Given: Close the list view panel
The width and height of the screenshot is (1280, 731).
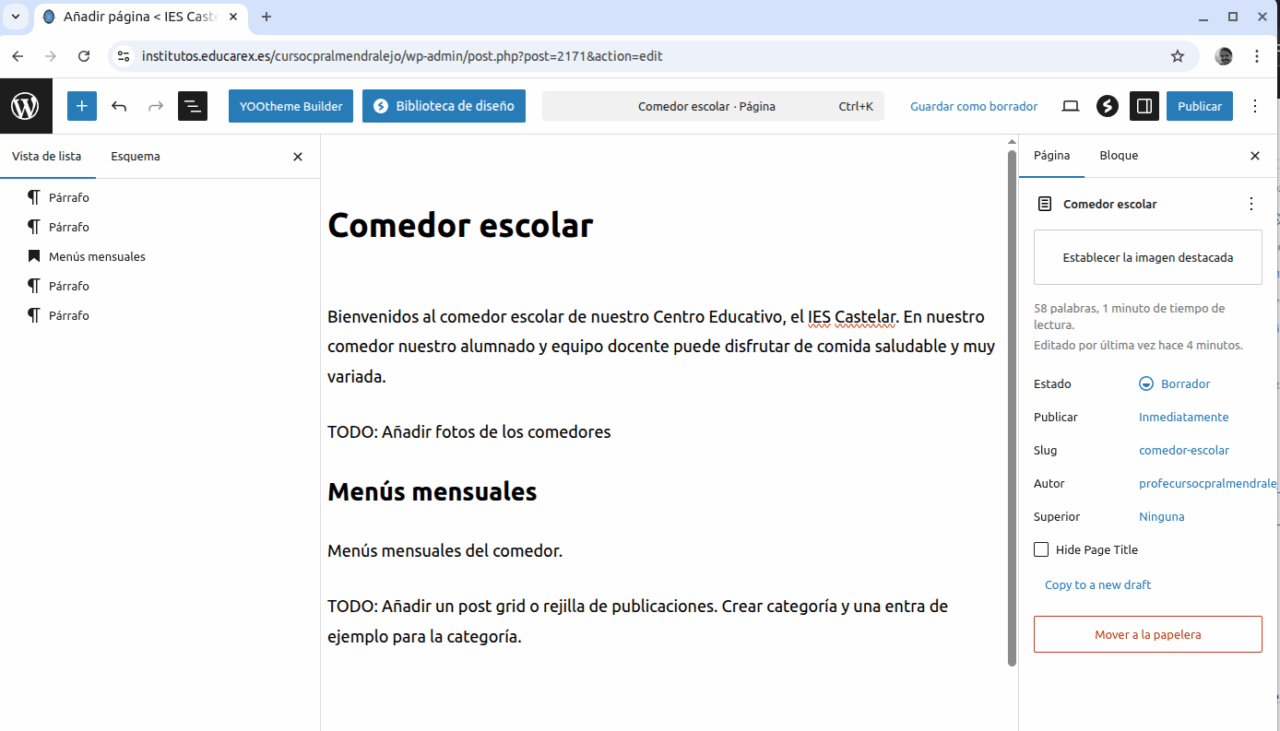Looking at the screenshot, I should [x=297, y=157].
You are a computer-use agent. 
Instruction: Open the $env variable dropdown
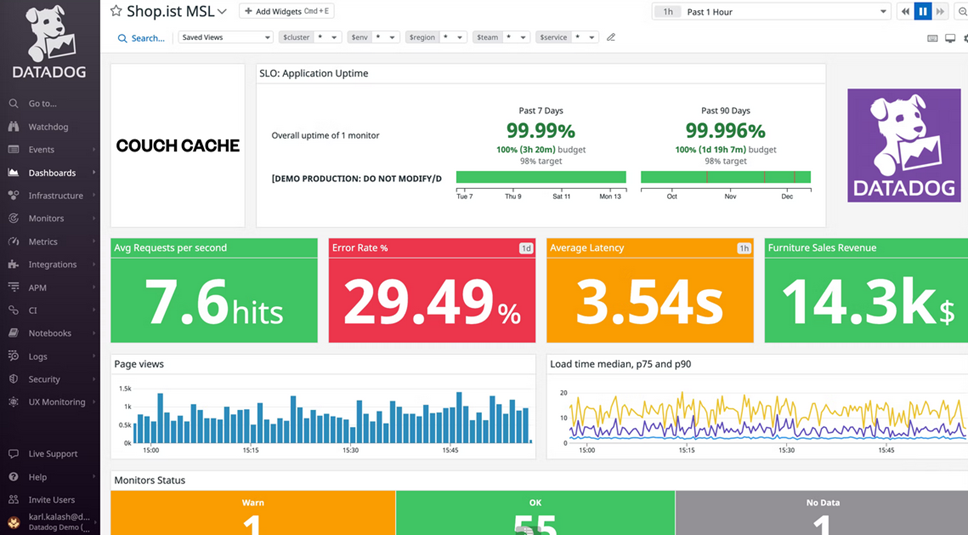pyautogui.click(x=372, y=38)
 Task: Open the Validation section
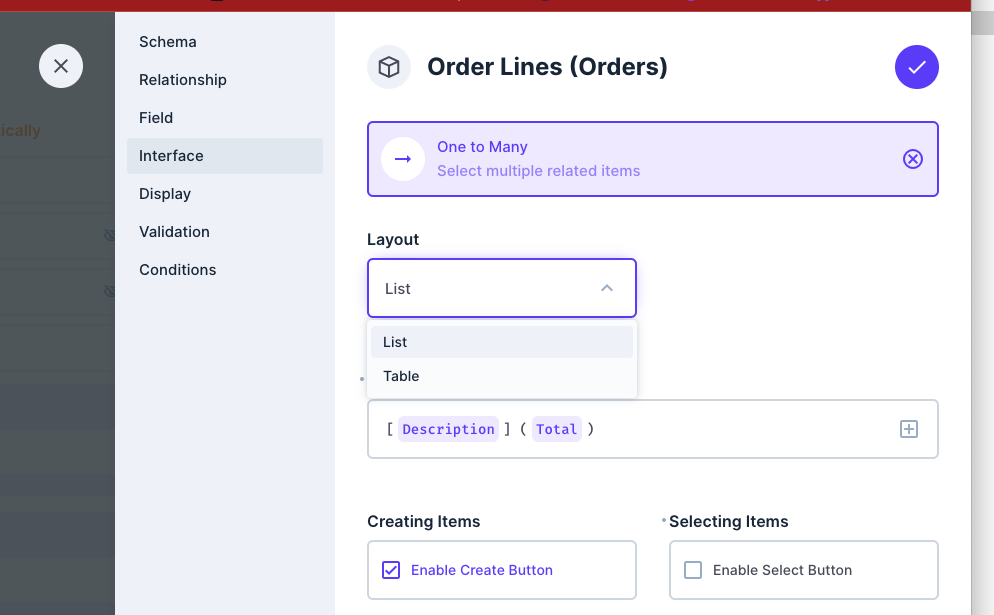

########

The data above should be restated exactly, with its images dropped.

Given: Close the list view panel
The width and height of the screenshot is (1280, 731).
Looking at the screenshot, I should [x=297, y=157].
You are a computer-use agent. 
Instruction: Open the $env variable dropdown
pyautogui.click(x=372, y=38)
 Task: Open the Validation section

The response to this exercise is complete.